In meiner eigenen Jugend in Eglisau gab es ein «Jugendrüümli» im heutigen Altersheimleiter-Haus, an der Ecke zum Spielplatz beim alten Friedhof. Meine Freizeit fand, neben Basteln in der Werkstatt und Arbeiten wie Holzscheiten zu Hause, am Rhein statt. Nach der Schule oder Arbeit stiegen wir zu Hause in die Badehosen und es ging subito in die Badi. In der Lehre, damals schon mit gleitenden Arbeitszeiten, fing ich extra um 6.30 Uhr mit der Arbeit an, damit ich am Nachmittag zeitig an den Rhein kam. Dort hat man seine Kollegen getroffen, das war das Wichtigste. Es ging hoch her. Neuankömmlinge wurden schon mal mit den Kleidern ins Wasser geschmissen, und wir tobten bis in alle Nacht über die Wiesen. Ab der Stifti trafen wir uns auch gerne im Restaurant Hirschen, wo es Spielautomaten und etwas zu trinken gab. Der Wirt liess uns gewähren und kochte uns auch hin und wieder um Mitternacht noch eine Pfanne Spaghetti, die dann aufs Haus ging. Das war auch jemand, der sich für die Kinder und Jugendlichen engagierte, der hat in meiner Kindheit auch die Kinderfasnacht organisiert und ist selbst in einem schönen, langen Kleid vorneweg marschiert.

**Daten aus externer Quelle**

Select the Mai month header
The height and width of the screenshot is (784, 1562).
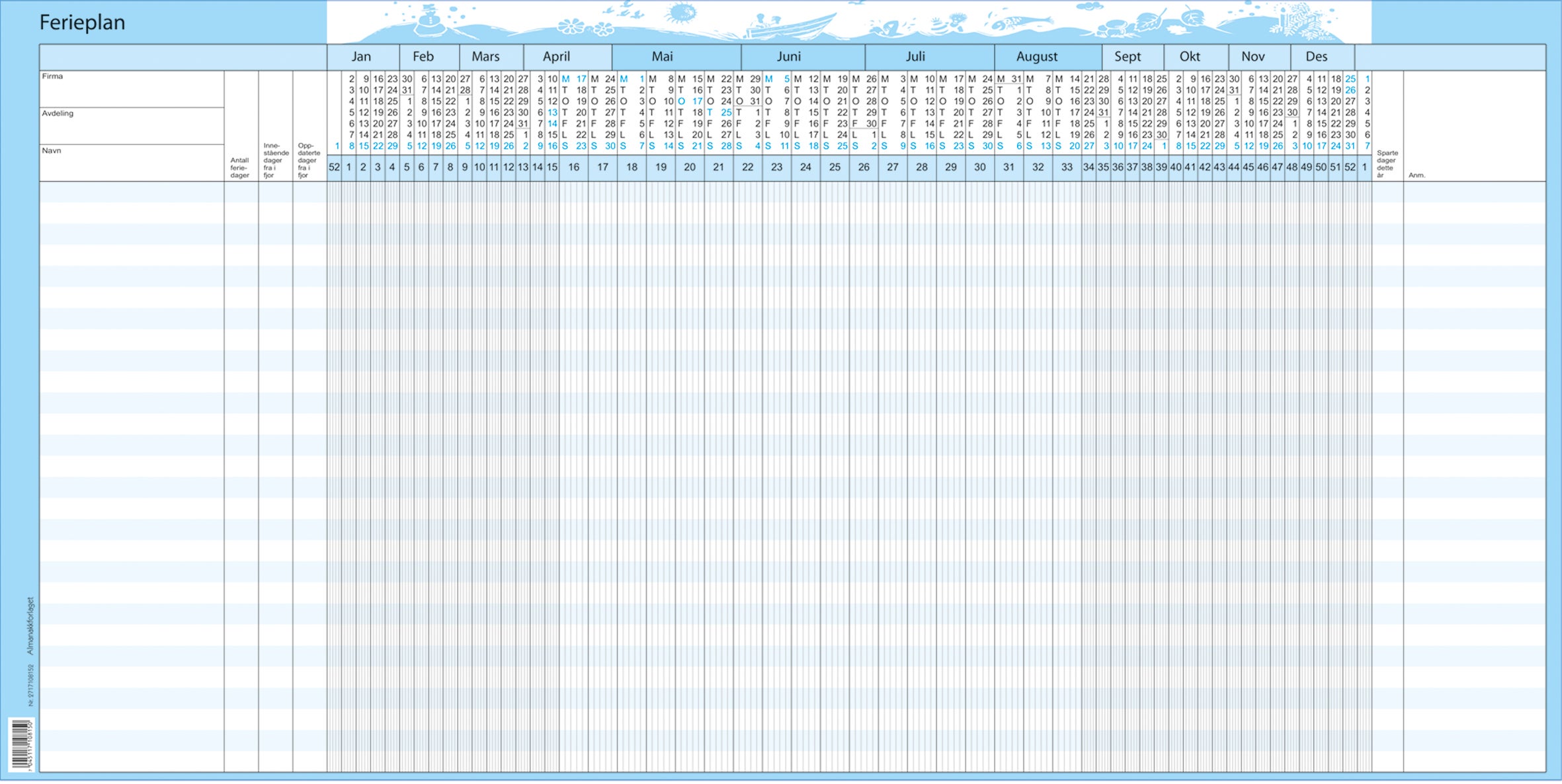click(x=660, y=57)
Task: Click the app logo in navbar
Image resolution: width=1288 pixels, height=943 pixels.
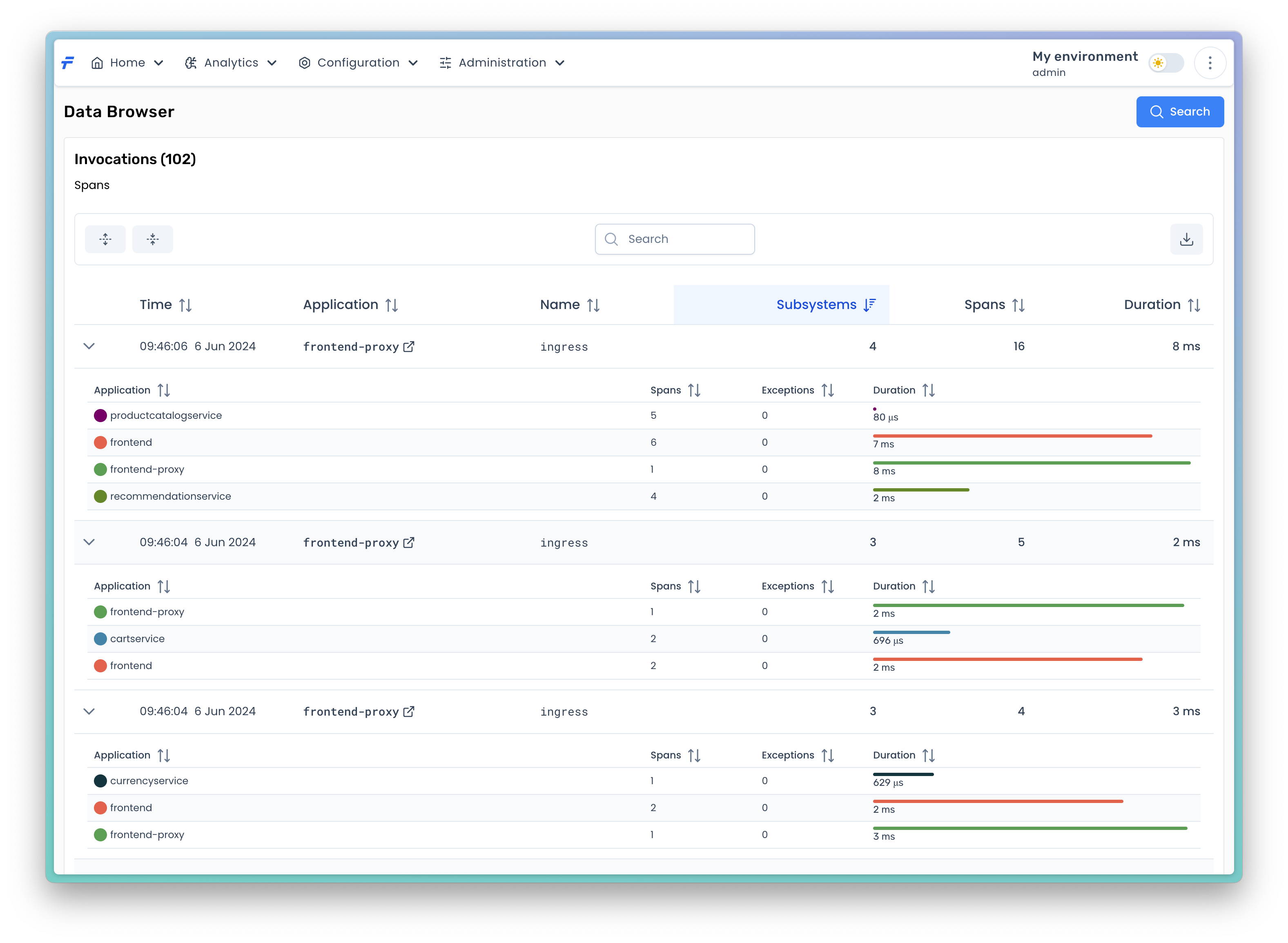Action: [x=68, y=63]
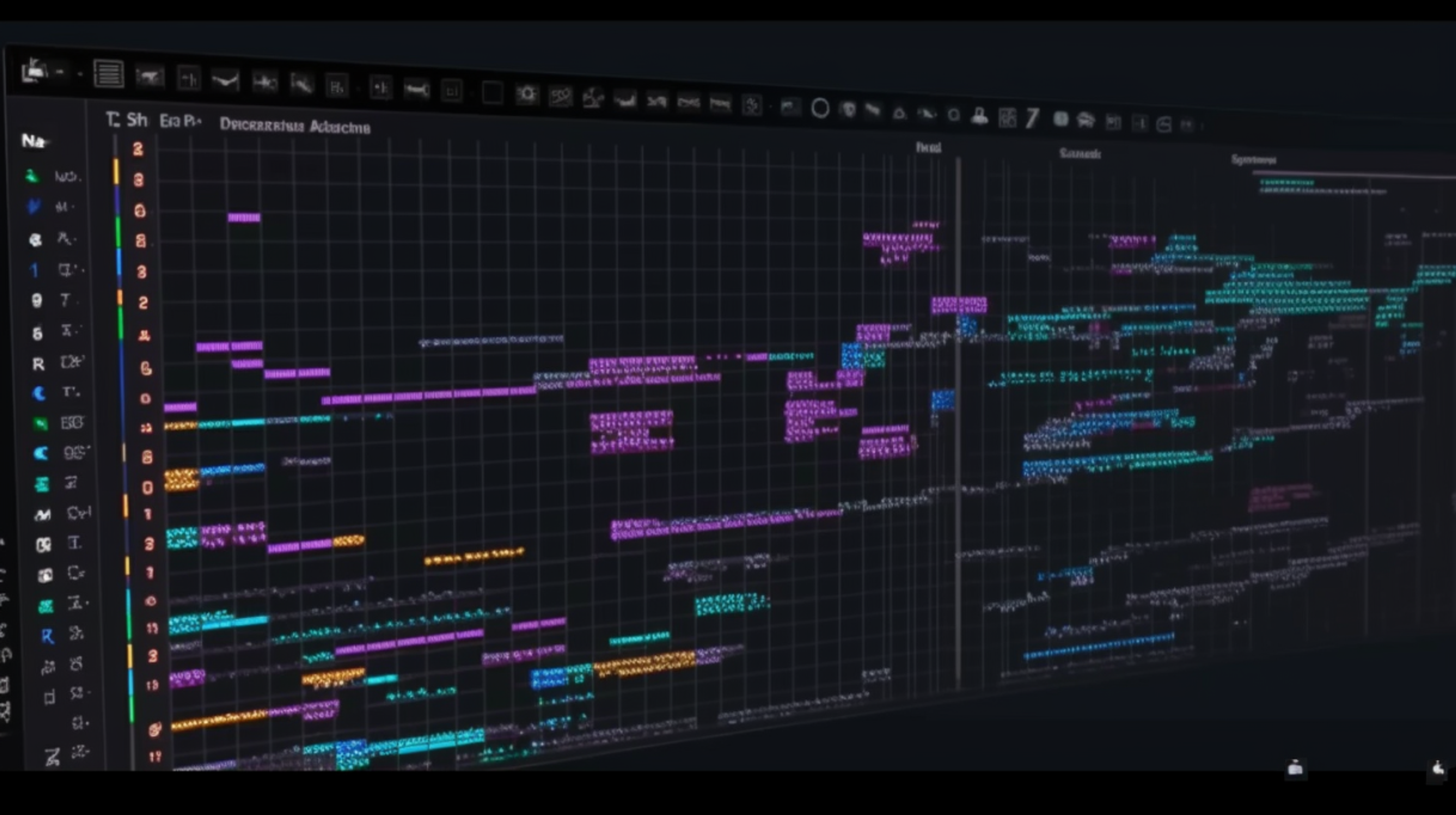Click the four-square grid icon in the toolbar
This screenshot has height=815, width=1456.
(x=1007, y=118)
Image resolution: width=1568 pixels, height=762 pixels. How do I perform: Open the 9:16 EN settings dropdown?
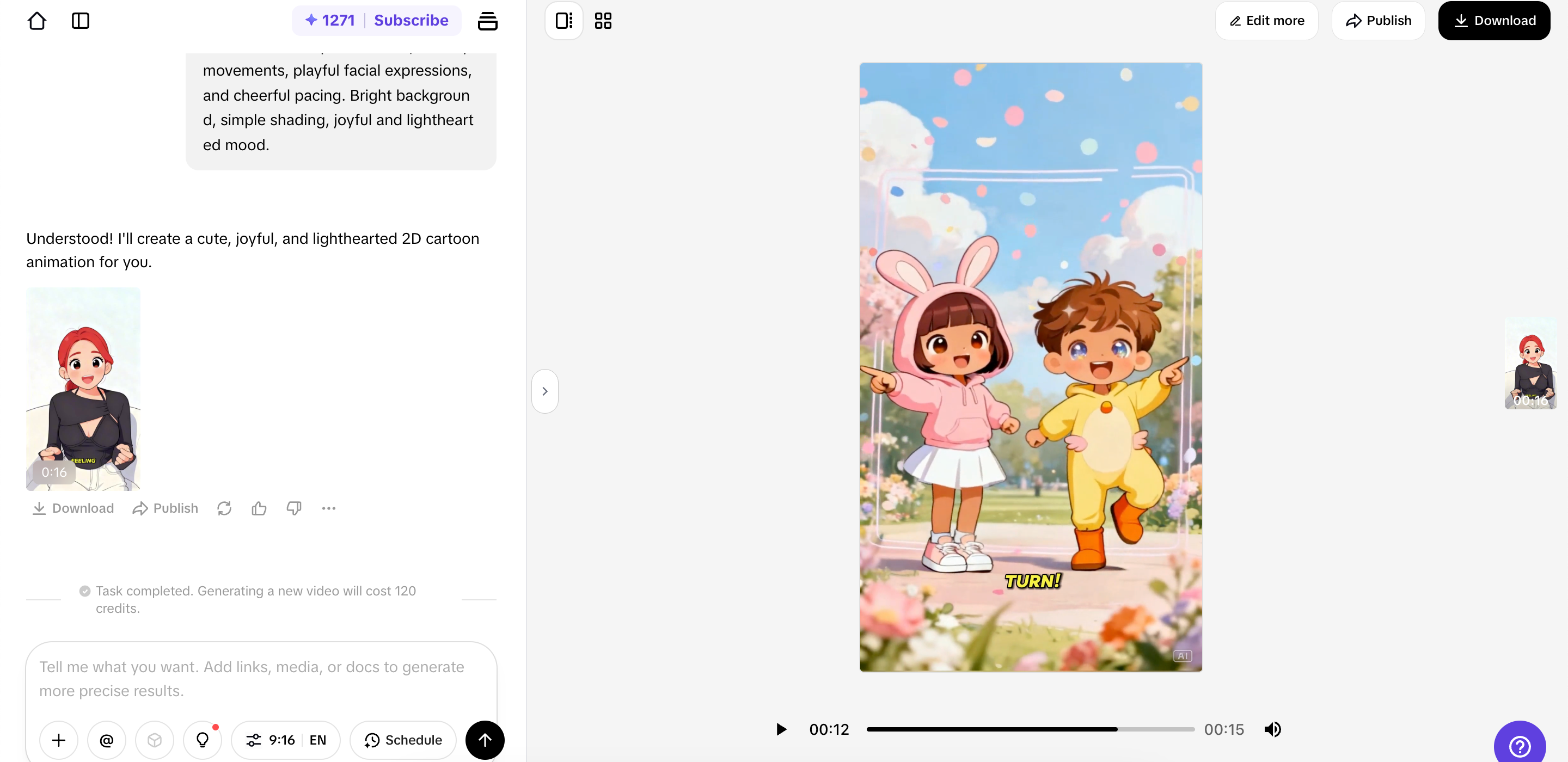(x=285, y=740)
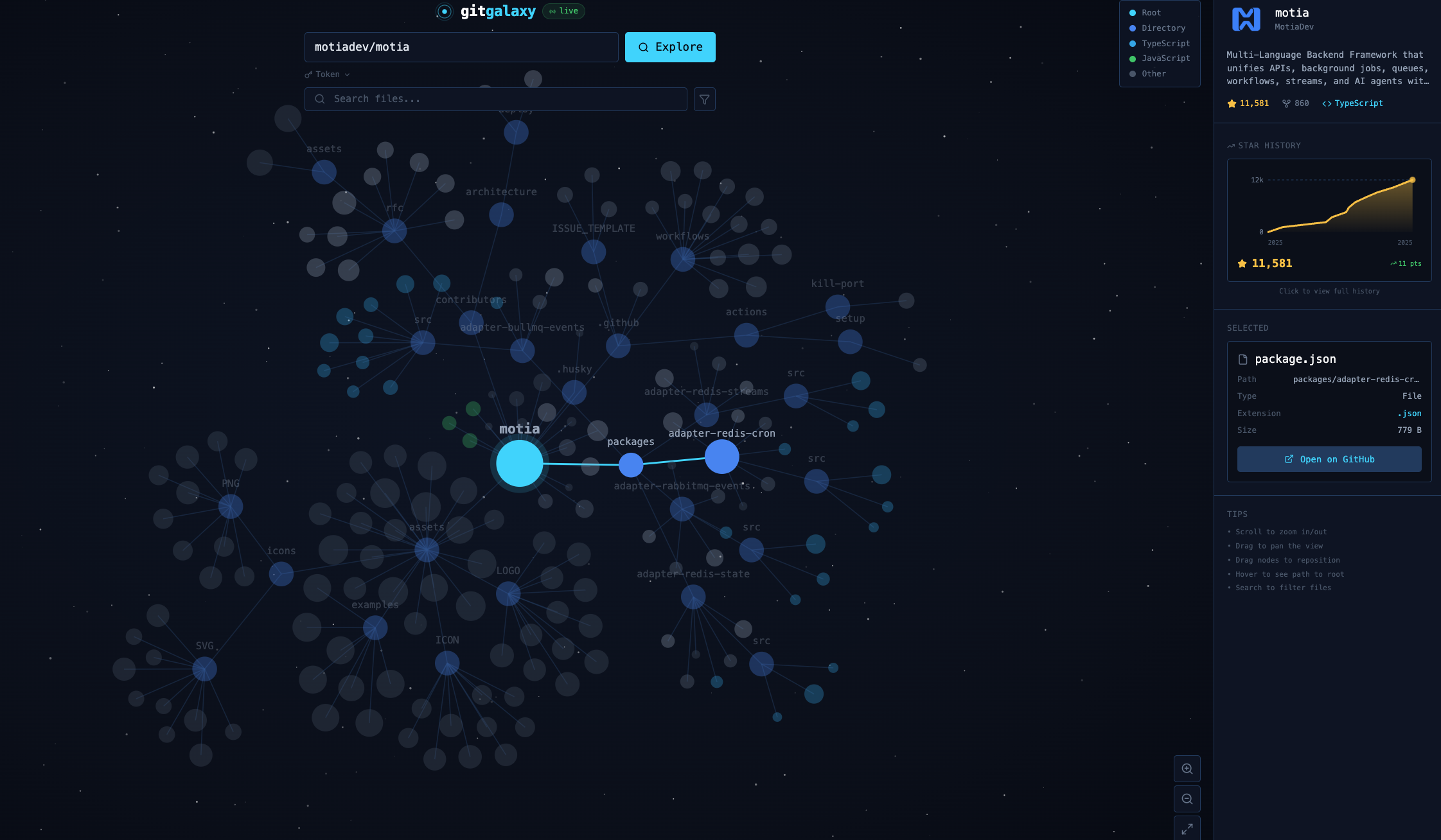Open the Token dropdown
The image size is (1441, 840).
pos(327,74)
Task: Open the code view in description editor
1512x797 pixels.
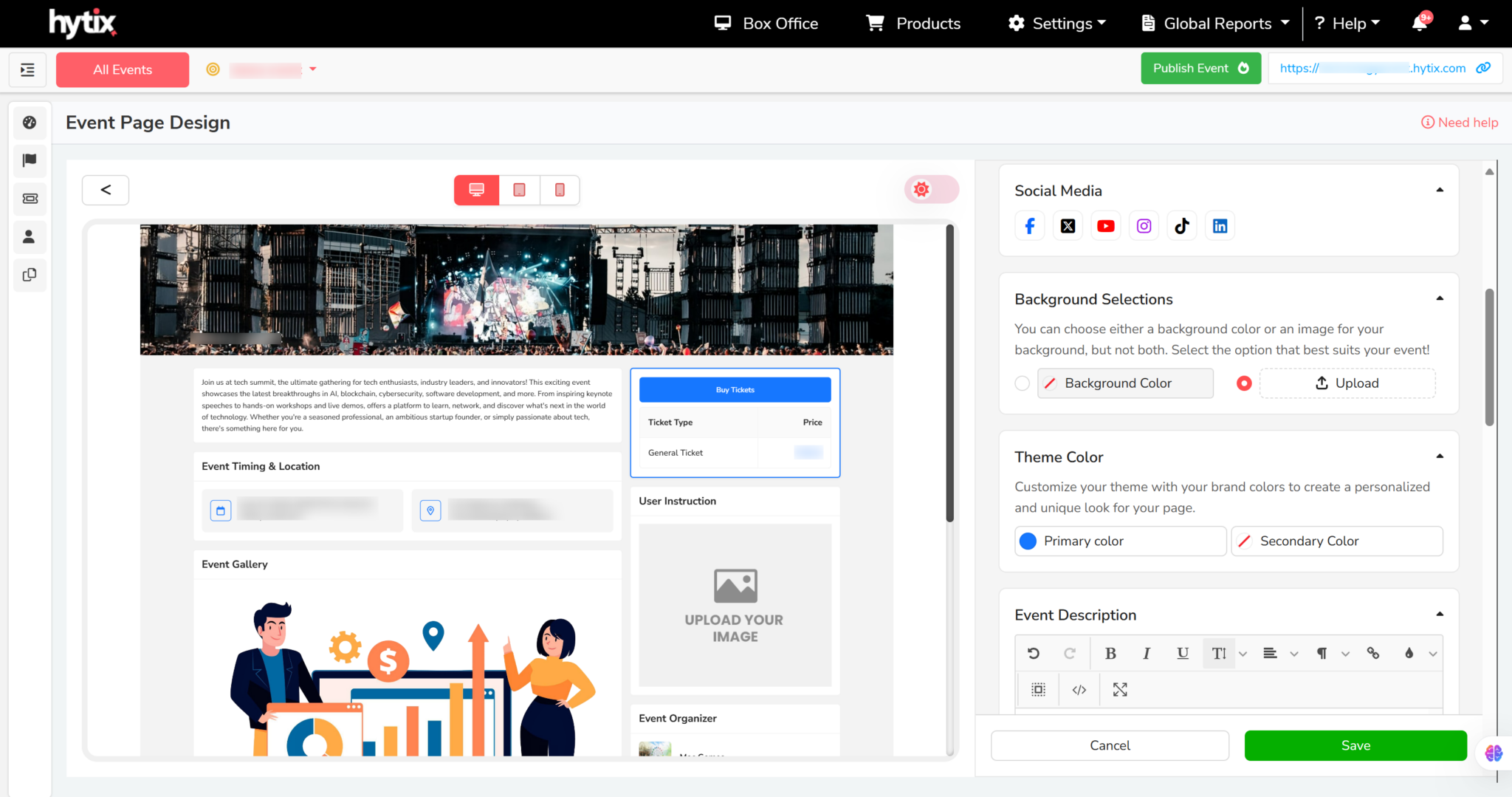Action: point(1079,689)
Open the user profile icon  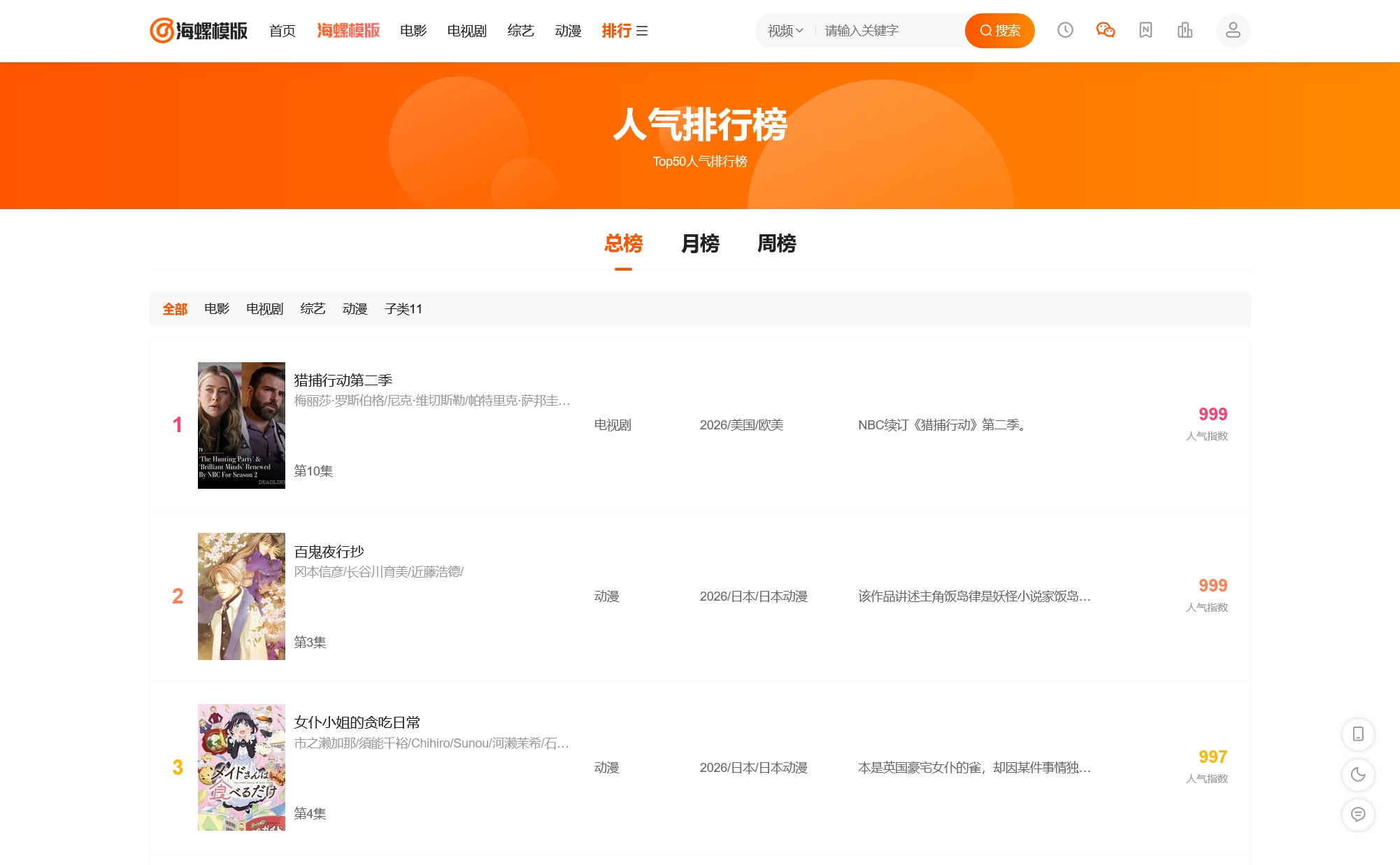click(x=1233, y=30)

Natürlich feierten wir auch. Es gab die «Wanderdiscos», zum Beispiel im Schützenhaus. Da wurde jeweils für eine Party das Lokal gemietet, alles aufgebaut und dann wieder abgebaut. Man hat Fr. 10.- Eintritt gezahlt und konnte an der Bar Getränke kaufen, und dann hat man gefeiert bis morgens um zwei Uhr. Die Veranstalter sind damit herumgezogen und wir zogen mit den Töfflis hinterher, etwa nach Bülach, Oberglatt oder Embrach. Wir haben uns an der Organisation beteiligt, haben zum Beispiel Lampen für die Lichtshows in der Werkstatt zusammengebaut. Andere hatten Eltern, die über ihr eigenes Gewerbe für Getränke oder Transporte gesorgt haben oder gar als Frühaufsteher die Ersten waren, die morgens im Schützi nach unserer Party die Flaschen zusammengeräumt haben.

Mich hat wie viele EglisauerInnen der Rhein geprägt. Daneben sind mir die Dinge in Erinnerung geblieben, wo wir selber aktiv waren und gemeinsam etwas erlebt haben, und im Zurückblicken gab es immer auch Erwachsene, die uns dabei unterstützt und gefördert haben.

Heute möchten wir den Jugendlichen mit der Tennishütte eine Gelegenheit geben, ihren eigenen Treffpunkt aufzubauen. Die Gemeinde zeigt damit, dass sie den Jugendlichen und jungen Erwachsenen etwas bieten will, aber auch deren aktives Mitwirken erwartet. Unterstützt werden sie von der Jugendarbeit, damit diese Möglichkeit allen gleichermassen offensteht, nicht nur jenen mit vielen Ressourcen im Elternhaus. Hätte es das zu meiner Zeit gegeben, das wäre eine riesen Chance gewesen. Daher wünsche ich mir für die Tennishütte, dass sich dort junge Menschen zusammenfinden und «in die Hosen steigen», diese Chance packen, etwas «Cooles» zusammen aufbauen, füreinander einstehen und Verantwortung übernehmen. Wer weiss, was die Jungen dann aus dem Ort alles machen – ich hätte da schon Ideen, wenn ich mir zum Beispiel die begeisterten Skater ansehe. Aber nun kommt es auf ihre Bedürfnisse und ihren Einsatz an. Ich wünsche Ihnen dabei gutes Gelingen!